The district, which received almost $3 billion from three federal pandemic relief packages, is using a formula to push more funding to schools with higher student needs, where principals have some leeway on how to spend it. At the district level, the money will largely power more sweeping efforts such as the mental health training initiative rather than programs targeting specific student groups.
Educators have a powerful opportunity to connect with male students of color as they return to school campuses this fall, says Carey at the University of Delaware.

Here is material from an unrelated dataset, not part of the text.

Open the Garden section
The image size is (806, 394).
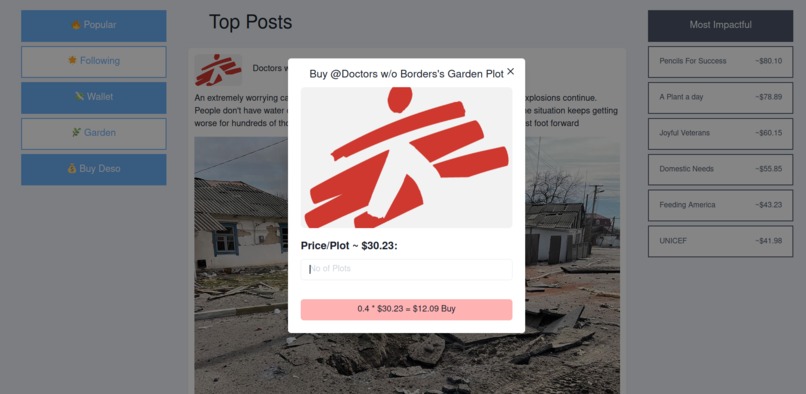(94, 133)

In the fall of 2019, Carey started The Black Boy Mattering Project, in which he and other researchers met regularly with a group of high school students to explore how they perceived their value and worth in school and society. Many told him that few of their teachers brought up the high-profile police killings of Black men and racial unrest following George Floyd’s murder — even as they regularly asked how students coped with the COVID outbreak.
The students felt a major part of their lived experience went unacknowledged.
This fall, Carey said, educators should tip to students’ experiences with this “dual pandemic” and use the crises in their lesson plans to stir discussion.
“The pandemic exacerbated feelings of nonbelonging and not-mattering; already tenuous relationships between schools and Black boys became more frayed,” said Carey. “We can use COVID as a miraculous opportunity to change schools for the better.”
This fall, Nathaniel’s group of young researchers is signing up participants for a mental health survey and research interviews in their neighborhoods. The results could inform trauma response training for Chicago’s educators.
In the meantime, Nathaniel started the school year at Roosevelt High School in Chicago’s Albany Park neighborhood as the district returned to full-time in-person learning. He had tried to make up several classes in summer school, but illness prevented him from finishing them.
What does he need from his school to bounce back?
Grace, for one. Too much homework can derail students like him who will be juggling regular school with evening courses to make up for classes they failed last year, he said.
And more of the social and emotional outreach that educators embraced during the pandemic.
“A simple ‘Hey, how’s your day going?’ from a teacher,” Nathaniel said, “makes a big difference.”